Beefy Boxes and Bandwidth Generously Provided by pair Networks
Perl-Sensitive Sunglasses
 
PerlMonks  

Arrow Operator Question

by sectokia (Pilgrim)
on Mar 26, 2023 at 08:59 UTC ( [id://11151225]=perlquestion: print w/replies, xml ) Need Help??

sectokia has asked for the wisdom of the Perl Monks concerning the following question:

I thought I knew perl, and then this tripped me up:

use Data::Dumper qw(Dumper); my $a = { b => {} }; my $f = $a->{b}{c}{d}//undef; print Dumper $a
result:
$VAR1 = { 'b' => { 'c' => {} } };

Why does 'c' key get created during what is meant to be only an assignment operation? And under that logic, why isn't 'd' made a key of 'c' with value undef?

Replies are listed 'Best First'.
Re: Arrow Operator Question
by swl (Parson) on Mar 26, 2023 at 09:17 UTC
Re: Arrow Operator Question
by kcott (Archbishop) on Mar 26, 2023 at 11:45 UTC

    G'day sectokia,

    [Note: $a (and $b) are special variables; it's best to only use these for their intended purposes to avoid unexpected side effects; I've replaced $a with $h in the code below. Also, '//undef' is completely superfluous: if the LHS is undef, use undef instead. :-)]

    See Autovivification and Arrow Notation in perlref.

    Perl will autovivify as needed. It requires 'c' to check for 'd', so that key is autovivified. The 'd' key either exists and has a value or it doesn't exist and the value is undef: no autovivification is needed here.

    You can use exists() to check for 'c'; only attempting to get a value for 'd' if 'c' exists. That can become unwieldy when there are multiple levels of keys; if you think autovivification is a problem, simply allow it then delete() afterwards.

    The following code has examples which demonstrate these points.

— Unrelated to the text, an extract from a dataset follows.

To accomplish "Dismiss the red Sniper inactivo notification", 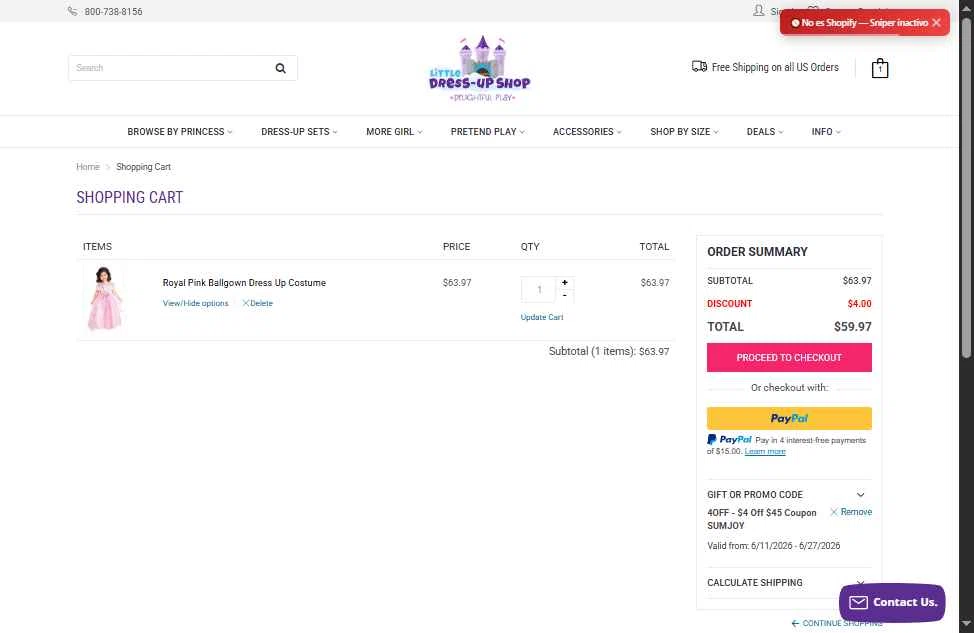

    $ perl -E ' use Data::Dump; { say "*** Autovivification"; my $h = { b => {} }; dd $h; my $f = $h->{b}{c}; say $f // "undefined"; dd $h; my $g = $h->{b}{c}{d}; say $g // "undefined"; dd $h; } { say "*** No autovivification"; my $h = { b => {} }; dd $h; my $f = $h->{b}{c}; say $f // "undefined"; dd $h; my $g = exists $h->{b}{c} ? $h->{b}{c}{d} : undef; say $g // "undefined"; dd $h; } { say "*** Autovivify then delete"; my $h = { b => {} }; dd $h; my $f = $h->{b}{c}{x}{y}{z}; say $f // "undefined"; dd $h; delete $h->{b}{c}; dd $h; } '

    Output:

    *** Autovivification { b => {} } undefined { b => {} } undefined { b => { c => {} } } *** No autovivification { b => {} } undefined { b => {} } undefined { b => {} } *** Autovivify then delete { b => {} } undefined { b => { c => { x => { y => {} } } } } { b => {} }

    — Ken

      I prefer to implement kcott's idea this way. "Short circuit" operation of the and operator C style Logical And prevents unnecessary testing which would cause autovivification.
      use strict; use warnings; use Data::Dumper; use Test::More tests=>2; my $h = { b => {} }; my $f = $h->{b}{c}{d} if exists($h->{b}{c}) and exists($h->{b}{c}{d}); is_deeply( $h, { b => {} }, 'no autovivification' ); is( $f, undef, 'no value assigned' );

      OUTPUT:

      1..2 ok 1 - no autovivification ok 2 - no value assigned
      Bill
        my $f = $h->{b}{c}{d} if exists($h->{b}{c}) and exists($h->{b}{c}{d});

        This is dangerous: the nature of my $var = ... if ... is predictable but very noninuitive (it acts something like a state variable). It has long been regarded as a bug that perl core would dearly love to fix, but cannot due to back-compat.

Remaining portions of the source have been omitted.